- **What you are asked to do**
Reproduce exactly the final portion of the data: every line from the one containing "Click the 确定 confirm button" through the last line, inclusive.

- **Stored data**
· · · · ·

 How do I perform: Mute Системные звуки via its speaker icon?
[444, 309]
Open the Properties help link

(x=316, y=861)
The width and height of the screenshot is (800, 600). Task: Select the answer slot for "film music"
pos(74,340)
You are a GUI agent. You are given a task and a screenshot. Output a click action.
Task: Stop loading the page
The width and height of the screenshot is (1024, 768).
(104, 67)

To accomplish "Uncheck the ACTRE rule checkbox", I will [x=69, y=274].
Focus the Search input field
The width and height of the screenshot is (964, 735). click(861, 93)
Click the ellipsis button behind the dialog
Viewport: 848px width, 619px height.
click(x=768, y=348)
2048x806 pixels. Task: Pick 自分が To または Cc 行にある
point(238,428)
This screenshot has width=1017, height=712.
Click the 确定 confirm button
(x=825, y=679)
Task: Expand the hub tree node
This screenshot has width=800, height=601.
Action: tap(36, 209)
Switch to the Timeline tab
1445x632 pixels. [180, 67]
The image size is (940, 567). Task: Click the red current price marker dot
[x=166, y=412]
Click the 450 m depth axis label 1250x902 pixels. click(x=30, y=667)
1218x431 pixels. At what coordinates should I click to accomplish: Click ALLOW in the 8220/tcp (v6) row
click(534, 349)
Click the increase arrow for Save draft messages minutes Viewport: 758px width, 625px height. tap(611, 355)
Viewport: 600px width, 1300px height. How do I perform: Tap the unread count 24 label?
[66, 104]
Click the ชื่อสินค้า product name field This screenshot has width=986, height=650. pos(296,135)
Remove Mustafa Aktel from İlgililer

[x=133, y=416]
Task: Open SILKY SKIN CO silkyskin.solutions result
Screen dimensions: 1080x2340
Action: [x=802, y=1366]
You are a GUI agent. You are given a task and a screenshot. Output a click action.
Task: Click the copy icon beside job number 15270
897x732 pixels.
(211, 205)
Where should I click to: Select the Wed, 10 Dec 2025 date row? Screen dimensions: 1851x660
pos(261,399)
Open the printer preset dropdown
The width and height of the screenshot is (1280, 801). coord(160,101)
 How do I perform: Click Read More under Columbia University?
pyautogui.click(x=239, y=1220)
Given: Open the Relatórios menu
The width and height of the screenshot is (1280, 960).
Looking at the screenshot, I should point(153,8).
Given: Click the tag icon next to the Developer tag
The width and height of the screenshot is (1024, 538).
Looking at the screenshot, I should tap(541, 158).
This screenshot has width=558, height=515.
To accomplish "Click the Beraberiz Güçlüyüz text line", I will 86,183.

· · · · ·

- **Result for this task**
Click the 确定 confirm button
(x=825, y=679)
Task: Expand the hub tree node
This screenshot has width=800, height=601.
Action: tap(36, 209)
Switch to the Timeline tab
1445x632 pixels. [180, 67]
The image size is (940, 567). Task: Click the red current price marker dot
[x=166, y=412]
Click the 450 m depth axis label 1250x902 pixels. click(x=30, y=667)
1218x431 pixels. At what coordinates should I click to accomplish: Click ALLOW in the 8220/tcp (v6) row
click(534, 349)
Click the increase arrow for Save draft messages minutes Viewport: 758px width, 625px height. tap(611, 355)
Viewport: 600px width, 1300px height. How do I perform: Tap the unread count 24 label?
[66, 104]
Click the ชื่อสินค้า product name field This screenshot has width=986, height=650. pos(296,135)
Remove Mustafa Aktel from İlgililer

[x=133, y=416]
Task: Open SILKY SKIN CO silkyskin.solutions result
Screen dimensions: 1080x2340
Action: [x=802, y=1366]
You are a GUI agent. You are given a task and a screenshot. Output a click action.
Task: Click the copy icon beside job number 15270
897x732 pixels.
(211, 205)
Where should I click to: Select the Wed, 10 Dec 2025 date row? Screen dimensions: 1851x660
pos(261,399)
Open the printer preset dropdown
The width and height of the screenshot is (1280, 801). coord(160,101)
 How do I perform: Click Read More under Columbia University?
pyautogui.click(x=239, y=1220)
Given: Open the Relatórios menu
The width and height of the screenshot is (1280, 960).
Looking at the screenshot, I should point(153,8).
Given: Click the tag icon next to the Developer tag
The width and height of the screenshot is (1024, 538).
Looking at the screenshot, I should tap(541, 158).
This screenshot has width=558, height=515.
To accomplish "Click the Beraberiz Güçlüyüz text line", I will 86,183.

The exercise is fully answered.